At the end of this content preparation phase, the mesh has been reorganized into a base mesh and a sequence of partially ordered edge split operations.
Thus, a client can start by downloading the base mesh, display it to the user, and keep downloading refinement operations (vertex splits) and display details as time goes by.
This process reduces the time a user has to wait before seeing a downloaded 3D object, thus increases the quality of experience.
#figure(
image("../assets/related-work/3d-streaming/progressivemesh.png", width: 100%),
caption: [Four levels of resolution of a mesh]
)
%These methods have been vastly researched #cite("bayazit20093", "mamou2010shape"), but very few of these methods can handle meshes with attributes, such as texture coordinates.
#cite("streaming-compressed-webgl") develop a dedicated progressive compression algorithm based on iterative decimation, for efficient decoding, in order to be usable on web clients.
With the same objective, #cite("pop-buffer") proposes pop buffer, a progressive compression method based on quantization that allows efficient decoding.
Following these, many approaches use multi triangulation, which creates mesh fragments at different levels of resolution and encodes the dependencies between fragments in a directed acyclic graph.
In #cite("batched-multi-triangulation"), the authors propose Nexus: a GPU optimized version of multi triangulation that pushes its performances to make real time rendering possible.
It is notably used in 3DHOP (3D Heritage Online Presenter, #cite("3dhop")), a framework to easily build web interfaces to present 3D objects to users in the context of cultural heritage.
Each of these approaches define its own compression and coding for a single mesh.
However, users are often interested in scenes that contain multiple meshes, and the need to structure content emerged.
To answer those issues, the Khronos group proposed a generic format called glTF (GL Transmission Format, #cite("gltf")) to handle all types of 3D content representations: point clouds, meshes, animated models, etc.
glTF is based on a JSON file, which encodes the structure of a scene of 3D objects.
It contains a scene graph with cameras, meshes, buffers, materials, textures and animations.
Although relevant for compression, transmission and in particular streaming, this standard does not yet consider view-dependent streaming, which is required for large scene remote visualization and which we address in our work.
== Viewpoint dependency
3D streaming means that content is downloaded while the user is interacting with the 3D object.
In terms of quality of experience, it is desirable that the downloaded content falls into the user's field of view.
This means that the progressive compression must encode a spatial information in order to allow the decoder to determine content adapted to its viewpoint.
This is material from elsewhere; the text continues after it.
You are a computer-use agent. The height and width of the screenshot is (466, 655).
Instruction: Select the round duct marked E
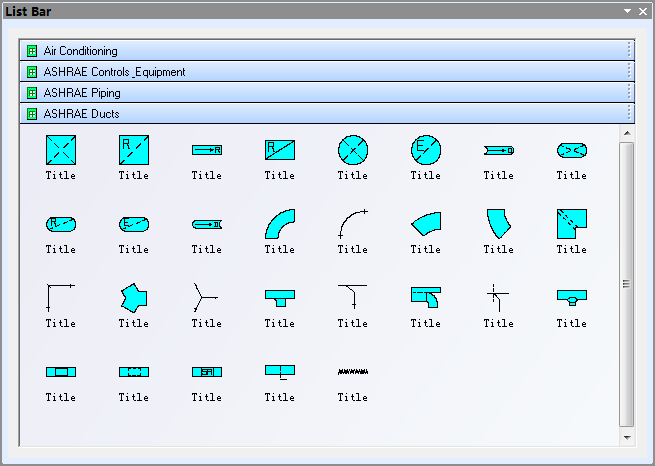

This is typically called _random accessible mesh compression_.
#cite("maglo2013pomar") is such an example of random accessible progressive mesh compression.
#cite("cheng2008receiver") proposes a receiver driven way of achieving viewpoint dependency with progressive mesh: the client starts by downloading the base mesh, and from then is able to estimate the importance of the different vertex splits, in order to choose which ones to download.
Doing so drastically reduces the server computational load, since it only has to send data, and improves the scalability of this framework.
In the case of streaming a large 3D scene, view-dependent streaming is fundamental: a user will only be seeing one small portion of the scene at each time, and a system that does not adapt its streaming to the user's point of view is bound to induce a low quality of experience.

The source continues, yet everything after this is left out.